Detalhes bibliográficos
Ano de defesa: 2022
Autor(a) principal: REGIMAR GARCIA DOS SANTOS
Orientador(a): Larissa Pereira Ribeiro Teodoro
Banca de defesa: Não Informado pela instituição
Tipo de documento: Dissertação
Tipo de acesso: Acesso aberto
Idioma: por
Instituição de defesa: Fundação Universidade Federal de Mato Grosso do Sul
Programa de Pós-Graduação: Não Informado pela instituição
Departamento: Não Informado pela instituição
País: Brasil
Palavras-chave em Português:
Link de acesso: https://repositorio.ufms.br/handle/123456789/4334
Resumo: The physiological characters of the soybean crop are correlated with its productivity, which has been proven through studies of genetic progress. The measurement of these characters requires complex equipment, specialized labor, in addition to being costly and time consuming. Problems that can be solved using spectral bands and vegetation indices associated with remote sensing. The objective of this work was to identify the best machine learning technique for classifying F2 soybean population clusters based on their physiological characteristics using spectral bands and vegetation indices as input variables.
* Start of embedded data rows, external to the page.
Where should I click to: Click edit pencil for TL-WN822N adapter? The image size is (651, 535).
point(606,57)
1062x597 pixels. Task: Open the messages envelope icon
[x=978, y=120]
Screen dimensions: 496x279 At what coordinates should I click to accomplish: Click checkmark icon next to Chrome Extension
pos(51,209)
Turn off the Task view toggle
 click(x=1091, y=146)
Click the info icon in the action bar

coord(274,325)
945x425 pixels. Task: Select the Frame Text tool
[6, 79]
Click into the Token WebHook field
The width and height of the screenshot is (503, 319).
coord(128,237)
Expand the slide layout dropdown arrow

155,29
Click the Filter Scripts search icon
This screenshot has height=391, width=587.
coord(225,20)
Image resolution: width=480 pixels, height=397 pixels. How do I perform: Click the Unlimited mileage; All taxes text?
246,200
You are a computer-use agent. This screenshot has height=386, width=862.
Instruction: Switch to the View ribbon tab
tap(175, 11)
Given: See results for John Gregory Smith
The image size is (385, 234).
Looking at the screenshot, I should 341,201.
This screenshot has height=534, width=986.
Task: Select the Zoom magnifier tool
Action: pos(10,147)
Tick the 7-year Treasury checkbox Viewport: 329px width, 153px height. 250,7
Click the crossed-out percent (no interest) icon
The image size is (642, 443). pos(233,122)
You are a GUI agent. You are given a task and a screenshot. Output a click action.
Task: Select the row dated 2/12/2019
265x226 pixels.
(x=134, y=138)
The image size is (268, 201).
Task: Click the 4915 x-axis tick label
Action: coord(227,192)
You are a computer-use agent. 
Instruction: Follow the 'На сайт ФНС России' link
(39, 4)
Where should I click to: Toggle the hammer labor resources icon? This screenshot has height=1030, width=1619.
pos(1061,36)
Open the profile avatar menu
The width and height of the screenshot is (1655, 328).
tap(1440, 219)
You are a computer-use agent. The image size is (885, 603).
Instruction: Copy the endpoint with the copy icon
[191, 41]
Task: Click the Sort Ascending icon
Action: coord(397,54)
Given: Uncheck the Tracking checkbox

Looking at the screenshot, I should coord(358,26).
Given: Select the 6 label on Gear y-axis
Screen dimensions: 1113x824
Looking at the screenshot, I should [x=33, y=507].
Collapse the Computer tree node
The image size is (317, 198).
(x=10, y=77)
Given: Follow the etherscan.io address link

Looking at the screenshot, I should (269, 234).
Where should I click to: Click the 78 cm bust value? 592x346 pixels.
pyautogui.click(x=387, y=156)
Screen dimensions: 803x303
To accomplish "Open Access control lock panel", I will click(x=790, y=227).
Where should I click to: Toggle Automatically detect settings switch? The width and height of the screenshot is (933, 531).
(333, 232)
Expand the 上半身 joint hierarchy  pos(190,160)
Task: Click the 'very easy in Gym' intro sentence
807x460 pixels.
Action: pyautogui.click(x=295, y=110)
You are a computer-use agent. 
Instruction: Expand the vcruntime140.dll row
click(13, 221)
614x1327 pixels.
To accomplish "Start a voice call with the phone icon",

The experiment was carried out in the 2019/2020 agricultural year, in the municipality of Chapadão do Sul, MS. Using a drone, the values of spectral bands (SB) and vegetation indices (IV) were collected from 194 soybean populations in F2. The physiological characteristics evaluated were: net photosynthesis(A),stomatal conductance (gs), internal concentration of CO2 (Ci), transpiration (E) and water use efficiency (USA). Using the k-means technique the samples were divided into two clusters, using Principal Components (PCA), the samples were partitioned into two groups based on their physiological behavior. SB+IV, SB only and IV only were evaluated as input variables. Using SB+IV, the technique with the highest classification capacity was the artificial neural networks (ANN) with 66.34% of correct classifications (CC), the J48 algorithm presented the best result using only SB (69.87% CC) and Logistic Regression (RL) obtained better response when using only IV's as input variable (68.95% CC). The results obtained demonstrate that the best way to make the classification is using only the SB as input variables in the J48 algorithm, reducing the time required and the chances of error during the step of calculating the vegetation indices.